[asterisk-dev] nVidia Cuda

Mon Mar 5 12:38:40 MST 2007

On Mon, 2007-03-05 at 11:26 -0700, asterisk-dev-request at lists.digium.com
wrote:
> Date: Mon, 5 Mar 2007 18:40:44 +0200
> From: Tzafrir Cohen <tzafrir.cohen at xorcom.com>
> Subject: Re: [asterisk-dev] nVidia Cuda
> To: asterisk-dev at lists.digium.com
> Message-ID: <20070305164044.GR21923 at xorcom.com>
> Content-Type: text/plain; charset=us-ascii
> 
> On Mon, Mar 05, 2007 at 11:07:44AM -0500, Matthew Rubenstein wrote:
> >       G.729 reportedly consumes about 16-25 MIPS, though the
> "I" (instruction
> > set) determines the rate:
> >
> http://lists.xiph.org/pipermail/speex-dev/2003-December/002131.html .
> > We're talking now about distributing stream MIPS between CPU and
> GPU. I
> > don't know whether G.729 can be factored that way, or what the
> > IPC/dataflow dependencies are. Depending on the performance of the
> > factored processes, the GPU might wait quite a bit, which might mean
> > that a CPU could best be used to feed network queues of RPC to the
> GPU,
> > with the logic-intensive factored processes running  on multiple
> CPUs on
> > the network. If only one CPU is feeding one GPU, and the GPU waits
> on
> > the CPU, then there aren't going to be any extra channels to feed
> stream
> > data to the GPU.
> > 
> >       It might be a better architecture overall to port these codecs
> to
> > OpenSER, which is the architecture for scalable channel loads,
> feeding
> > Asterisk G.711, or something even more raw like SLINEAR etc.
> 
> Start from something simpler:
> 
> 100 concurrent runs of sox transcoding speex , with no Asterisk
> threading to mind about and with no patent issue to muddy the water.

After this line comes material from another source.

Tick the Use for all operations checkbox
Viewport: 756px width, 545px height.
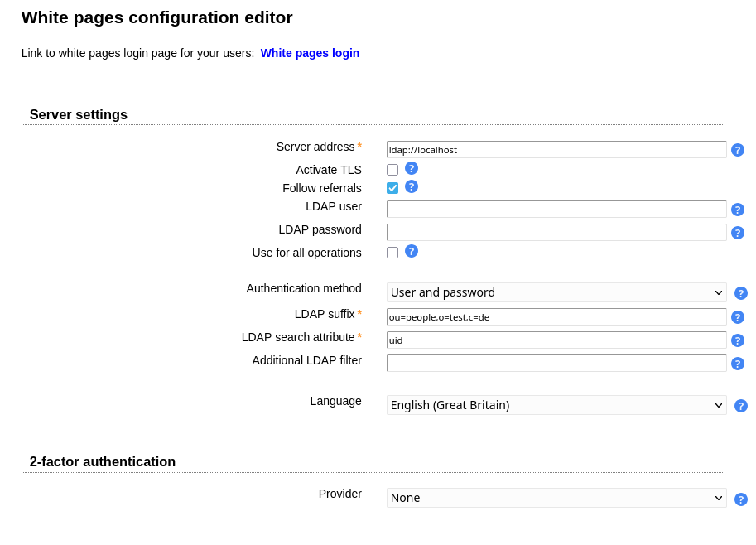click(x=392, y=253)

	Is sox/speex less complex, easier to port than G.729, while still being
a worthwhile product of the dev effort? Does OpenSER codec processing
have Asterisk threading dependencies? If it's just a start (not for
distribution/sale), patents do not inhibit research.

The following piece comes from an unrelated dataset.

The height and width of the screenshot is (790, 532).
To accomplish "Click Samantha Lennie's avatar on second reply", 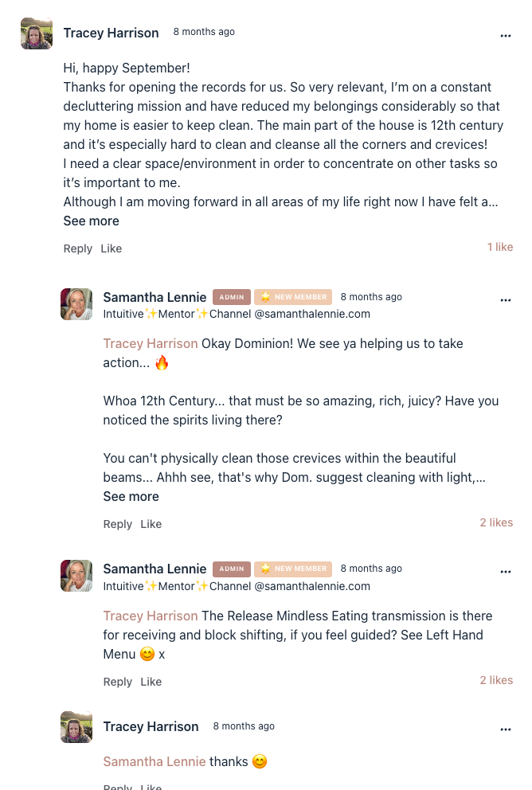I will point(76,575).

> My personal feeling is that the price of the GPU would be better spent
> on a stonger CPU. Not to mention the fact that the GPU architecture
> seem
> to scale very badly on a standard CPU system. But I'd be gladly proven
> wrong.

	Not only are GPUs cheap compared with CPUs per MFLOPS (GFLOPS), but
multiple GPUs can be run in a single host across a PCI-e bus. The
compute parallelism against parallel streams inside the low-latency,
high-bandwidth bus is scalable in ways not possible with the CPU. Adding
GPUs doesn't require adding the rest of the host HW, like power supply,
IO, chassis, etc that can be shared by the rest of the machine. What
makes you say that "the GPU architecture seem[s] to scale very badly on
[a] standard CPU system"?


> -- 
>                Tzafrir Cohen        
-- 

(C) Matthew Rubenstein